Man kann tatsächlich mal versuchen, das hoch zu hängen. Den Ashley -Madison-Hack, den (mutmaßlichen) Leak bei Lovoo, bei dem Dokumente ans Licht gekommen sind, die angeblich beweisen, dass männliche Nutzer mit Fake-Profilen zu kostenpflichtigen Aktionen gebracht werden sollen. Man kann versuchen, das hoch zu hängen, und sagen: Wie vielen einsamen Männern hat ein Bot das Herz gebrochen, oder zumindest angeknackst? (Tatsächlich sind bei diesen Leaks und Hacks die Männer die leidtragenden, schlicht, weil es auf den Plattformen mehr davon gibt, und die verkauften Services für Frauen meistens kostenlos sind.)

Bei Ashley Madison war es wohl so, dass sehr viel weniger Männer als Frauen auf der Seite aktiv waren – dafür aber 70.500 Bots versuchten, hauptsächlich Männer dazu zu beflirten, das 250 US-$ teure „Affären-Garantie-Paket“ zu kaufen. Bei Lovoo soll es darum gegangen sein, Männern eine kostenpflichtige VIP-Mitgliedschaft zu verkaufen, indem Bots ihre Profile aufriefen. Die Männer konnten zwar sehen, dass jemand auf ihrem Profil gewesen war, wer, das lässt sich nur mit einer VIP-Mitgliedschaft sehen.

Beide Plattformen sind in ihren Zielen ein bisschen anders gelagert – Lovoo ist eine Flirtplattform, die ein wenig wie Tinder funktioniert. Ashley Madison ist eine Plattform, bei der es darum geht, Affären zu haben, die Seite verspricht Diskretion, damit ein etwaiger Partner nichts davon erfährt. Es geht bei allen Plattformen – Ashley Madison, Tinder und Lovoo – darum, möglichst schnell jemanden zu finden, der einem auf die eine oder andere Art nahe kommt. Aus dieser Richtung betrachtet, sind einige der Passwörter, die beim Ashley-Madison-Hack angespült worden sind, richtiggehend rührend: ishouldnotbedoingthis, ithinkilovemywife, thisiswrong, whatthehellamidoing, whyareyoudoingthis, cheatersneverprosper, donteventhinkaboutit, isthisreallyhappening und noch einige Selbstreflektionen mehr.

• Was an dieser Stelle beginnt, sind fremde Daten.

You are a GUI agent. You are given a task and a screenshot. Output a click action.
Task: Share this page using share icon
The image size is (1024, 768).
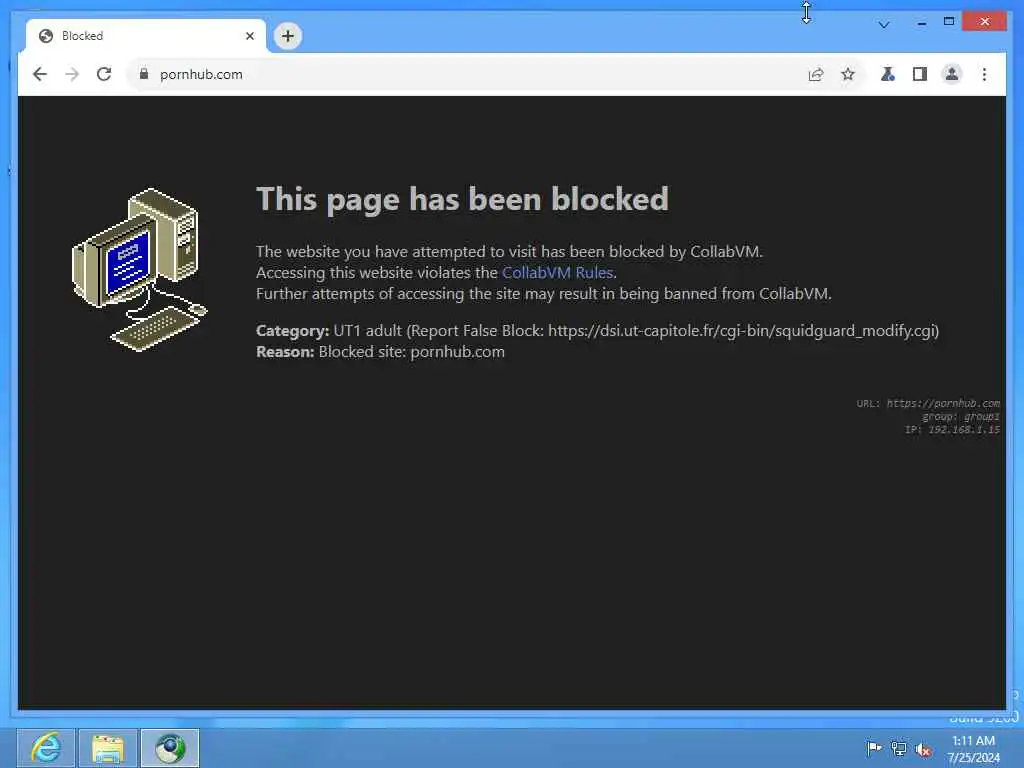pyautogui.click(x=816, y=74)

Willing suspension of disbelief

Je mehr man darüber nachdenkt, desto tragischer wird diese ganze Sache: Niemand geht ohne Grund auf eine Dating- oder Affären-Plattform, im Kern davon liegt immer Unzufriedenheit mit der aktuellen Situation, im besten Fall schlichte Neugierde. Niemand nimmt grundlos die Möglichkeit auf sich, jemandem näher zu kommen. Und dann passiert – so sollen die Lovoo-Bots funktionieren – folgendes: Die Männer erstellen, wahrscheinlich mühevoll, ein Profil. Das Profil wird von einer Frau besucht, die eigentlich ein Bot ist, aber das weiß niemand, von ihr ist nichts zu sehen ist als ihr Vorname. Diese Bot-Frau gibt an, dass ihr das Profil dieser Männer gefällt. Die Männer kaufen eine VIP-Mitgliedschaft, was sind die paar Euro schon gegen die Chance auf ein bisschen schnellen Sex oder vielleicht sogar eine langfristige Partnerin? Sie schreiben eine Nachricht an die Bot-Frau. Und bekommen nie eine Antwort.

Bei Lovoo soll es nicht so schlimm gewesen sein wie bei Ashley Madison, wo, wenn man den Berichten glaubt, mehr Bots Aktivität simuliert haben als tatsächlich Frauen angemeldet waren. Bei Lovoo wurden tatsächlich auch Menschen zueinander vermittelt. Ashley Madison hat schlicht Aktivität (für Männer auf der Suche nach Frauen – homosexuelle Gesuche haben die Bots ignoriert) größtenteils nur simuliert, und zur Not Männer auch mal mit einem Escort-Service verkuppelt.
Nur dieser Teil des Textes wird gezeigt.